A brooding statue in Rome’s Campo de’ Fiori virtually came alive this week as secularists, scientists and free thinkers paid homage to a 16th-century heretic burned at the stake.
“[Giordano Bruno], who was always the staunch defender of the freedom of conscience, today remains a strong symbol of freedom of thought,” said Francesco Barbato, a lawmaker from Bruno’s native Nola, near southern Naples.
“The great modernity of Giordano Bruno is his message that you should be allowed to choose your own life,” Barbato said. “I want to remain an idealist like him.”
Two busloads bore several dozen Nola residents to the event to lay a floral wreath among others — many anonymous — adorning the bronze statue in the center of the piazza with the inscription: “To Bruno, from the generation he foresaw, here, where the pyre burned.”
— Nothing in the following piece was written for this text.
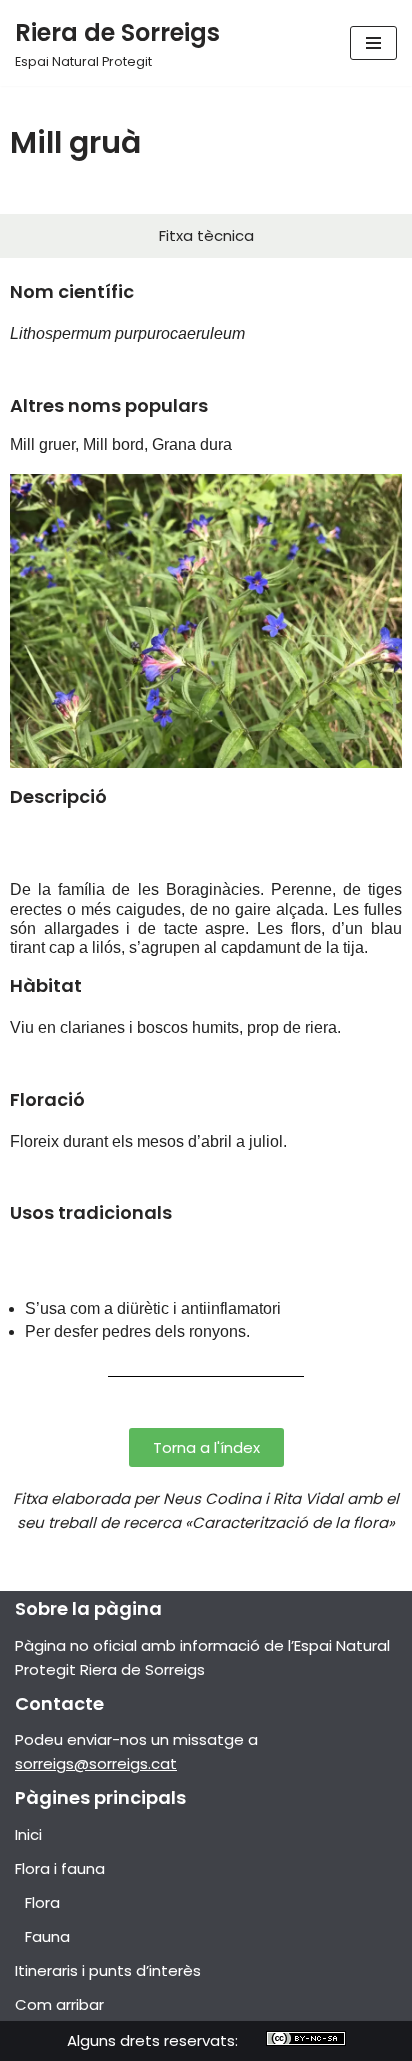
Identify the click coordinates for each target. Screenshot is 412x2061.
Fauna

The philosopher was among those who insisted that the Earth revolved around the Sun and that the universe was infinite, both assertions considered heretical because they went against the doctrine of the Roman Catholic Church.
He was stripped naked and burned at the stake in Campo de’ Fiori on Feb. 17, 1600, after a lengthy trial by the Roman Inquisition.
This year’s observances held special poignancy for secularists after a high-profile right-to-die case in Italy in which the conservative government of Silvio Berlusconi mounted an 11th-hour campaign to keep a comatose woman alive in defiance of a court order.
“Italy still suffers from the influence of the Vatican,” Barbato said. “A phone call from the Vatican was enough to get the government to intervene in the Eluana affair.”
Barbato was referring to Eluana Englaro, an accident victim who died on Feb. 9 moments after Italian senators began debating legislation aimed at keeping her alive, despite a November high court ruling in favor of her father that ended a 10-year legal battle.
The Roman Catholic Church reacted swiftly to Englaro’s death, saying: “May the Lord welcome her and forgive those who led her there [to her death].”
Recent events such as the Englaro affair have posed new “questions of bioethics, questions concerning the relationship between faith and reason,” said Roberto Alagna, a councillor for Rome’s Lazio region.
“In Italy right now, there are more and more cultural and political clashes,” he said, adding that the Bruno anniversary “comes at a good time.”
The National Association of Free Thought issued a statement saying that Feb. 17 was “a date not to be missed, especially at this moment in history when there are those who are trying to repress basic rights and freedoms.”
Octogenarian Paolino Napolitano, who comes to Rome with his wife every year from Nola to mark the Bruno annivesary, said: “The struggle for reason over faith continues, but quietly.”